▶ [課題の説明]: 提供テキストによると、リベルタパフュームのメイン・パフューマーである山根大輝さんは、どなたから調香を学びましたか。

▶ [提供テキスト]:

________

【リベルタパフューム】代表・パフューマー山根大輝さんインタビュー
毎年同時期に伊勢丹新宿店で開催されていたサロンドパルファンが、2021年10月27日(水)~11月9日(火)にかけて遂に伊勢丹新宿店メンズ館においても本館と同時開催されることになります。それに伴い開催期間も大幅に長くなります。
そして、その「目玉イベント」として2週間の限定店舗を出店することになるのが新進気鋭の日本のフレグランス・ブランドであるリベルタパフュームです。
さらに、10月21日(木)~27日(水)にかけて行われるGINZA SIXの世界中の上質な香水を集めた「La touche finale parfumee(ラ・トゥーシュ・フィナル・パフュメ)」にも参加されるということを知り、2021年~22年にかけて台風の目になることは間違いないリベルタパフュームの代表兼パフューマーの山根大輝さんに徹底インタビューさせていただくことになりました。
リベルタパフュームについて
この一年の間に、20代~30代の香水初心者の女性の心を掴み、SNSにおいても話題になっているリベルタパフュームのことをよく知りたいと常々思っていました。
そして、完成度の高いホームページを読み進んでいくうちにこのブランドが当時20代の若者達により立ち上げられたユニークなブランドであることを知るに至りました。以下、リベルタパフュームを知る上で、6つの重要なことがらを箇条書きしてゆきます。
- ブランド・テーマは「香りの民主化」。それは既製品ではなく、「あなたのための一本」を生み出すこと。
- パーソナライズ香水。ジャック・キャヴァリエやマチルド・ローランが500万円以上のお金を頂いてやっていることを、手に届く値段でしてくれる画期的なサービス。
- 45万件のデータをもとに構築された、独自のアルゴリズムを元に、20の質問に答えるだけで、ぴったりの香りがわかるパーソナル診断を提供している。
- 自分だけの香りを作ることを、香水愛好家だけでなく、香水初心者の「はじめの一本」にも順応させていること。
- 日本人パフューマーによる日本人向けのプレタポルテ・コレクションが存在すること。それも「香りのないものに、香りを与える」シリーズという発想の面白さ。
- メイン・パフューマーである山根大輝さんは、今最も世界で認められている日本人パフューマーである大沢さとり様から調香を学んだという事実。
私が何よりも惹きつけられたのは、弱冠30歳にして、それまで閉鎖的だった日本の香水市場に新しい風を起こし、「香りのないものに、香りを与える」というコンセプトで本格的なオリジナル香水を発表している山根さんという方が、大沢さとり様の弟子であるということです。
かくして、9月某日に、新作発表会をされているTOM DIXON SHOP / REAL Style 青山店に山根さんに本格インタビューする機会が訪れたのでした。

________

▶ [提供データ]:
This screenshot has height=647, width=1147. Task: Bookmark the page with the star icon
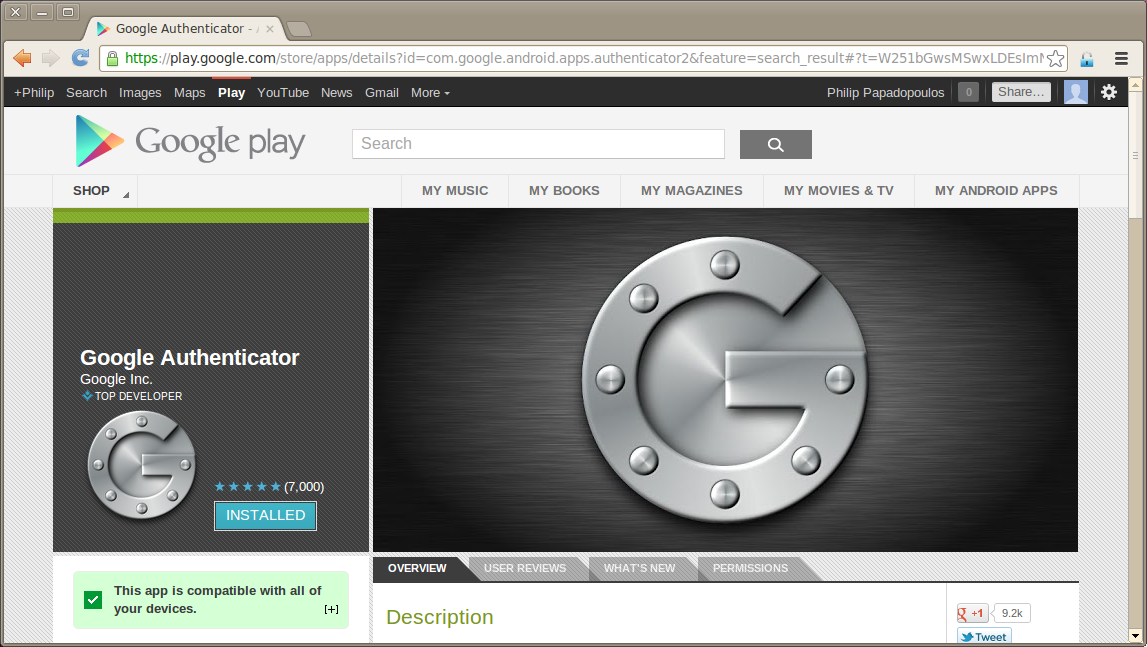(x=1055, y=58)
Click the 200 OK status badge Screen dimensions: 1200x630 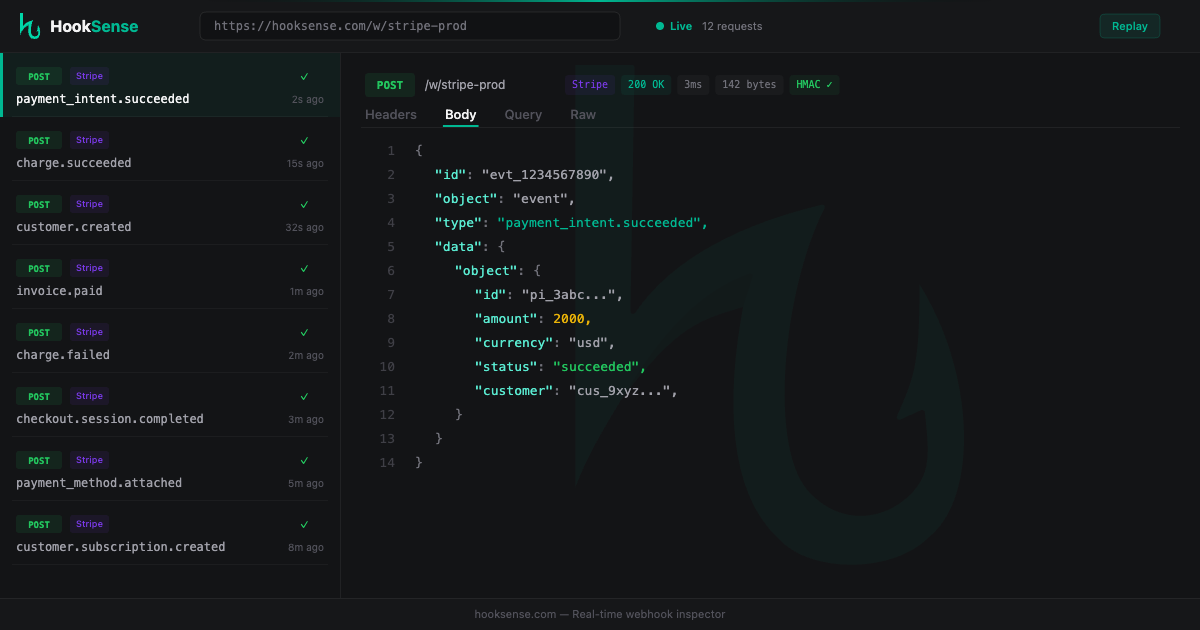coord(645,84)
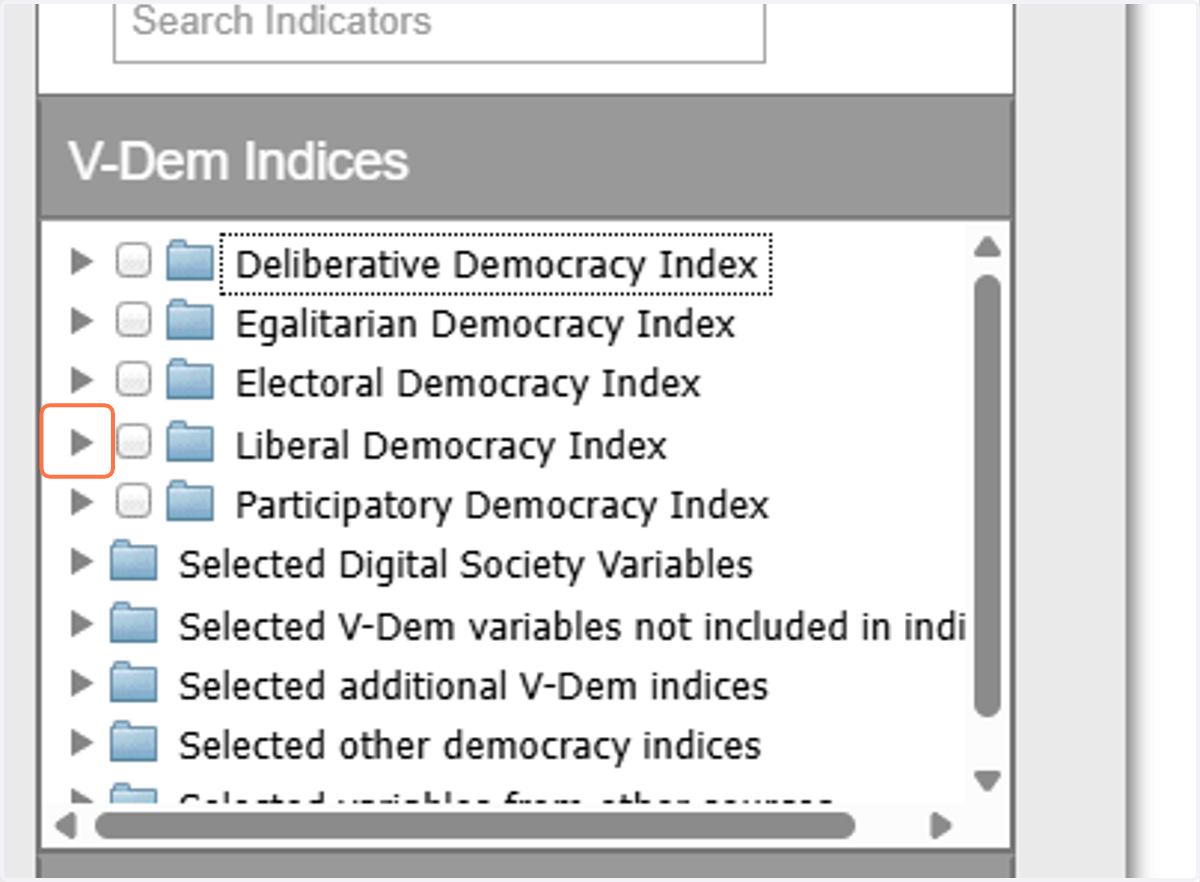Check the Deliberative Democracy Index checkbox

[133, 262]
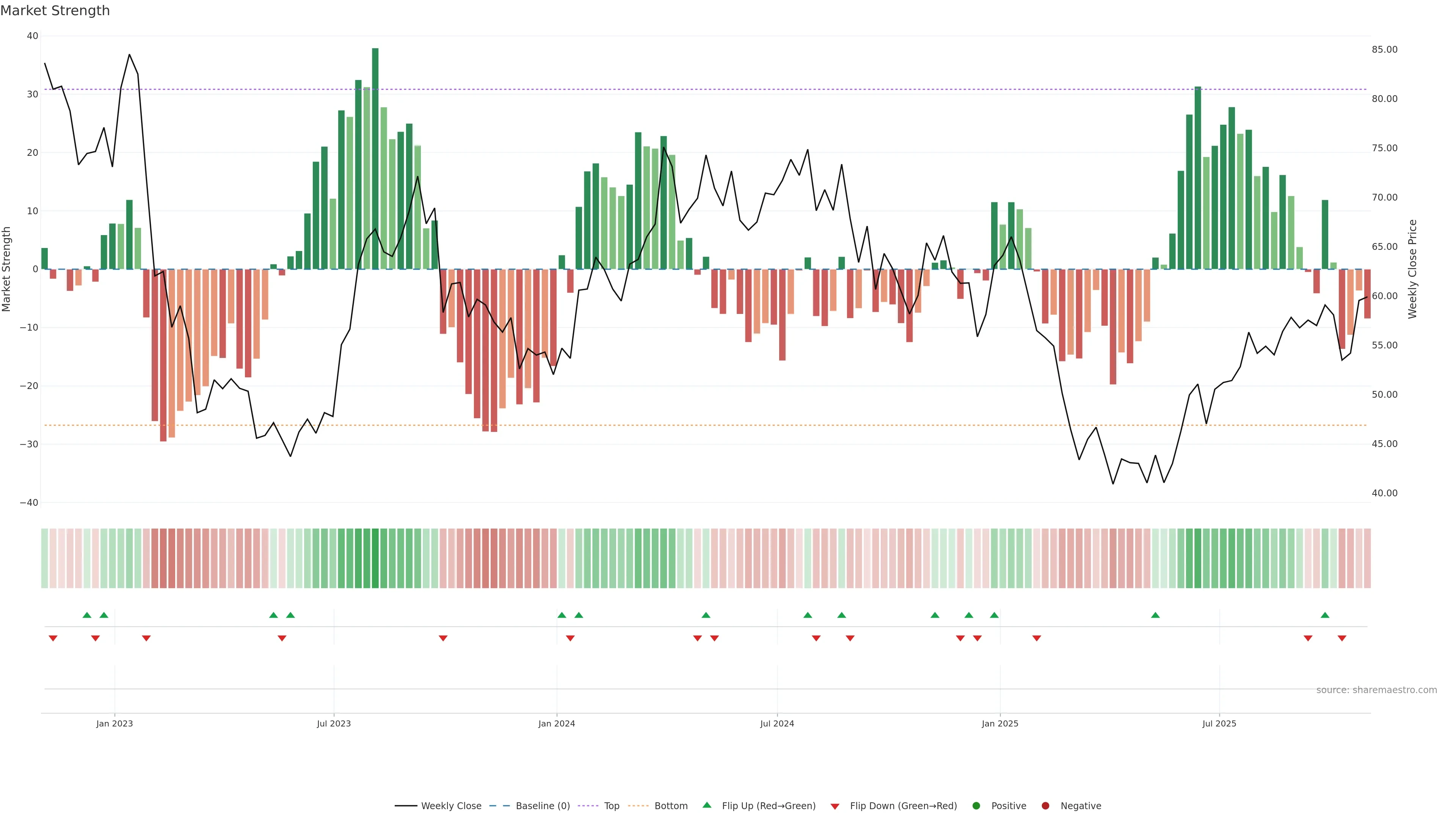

________

▶ [課題の結果]: 大沢さとり様から調香を学びました。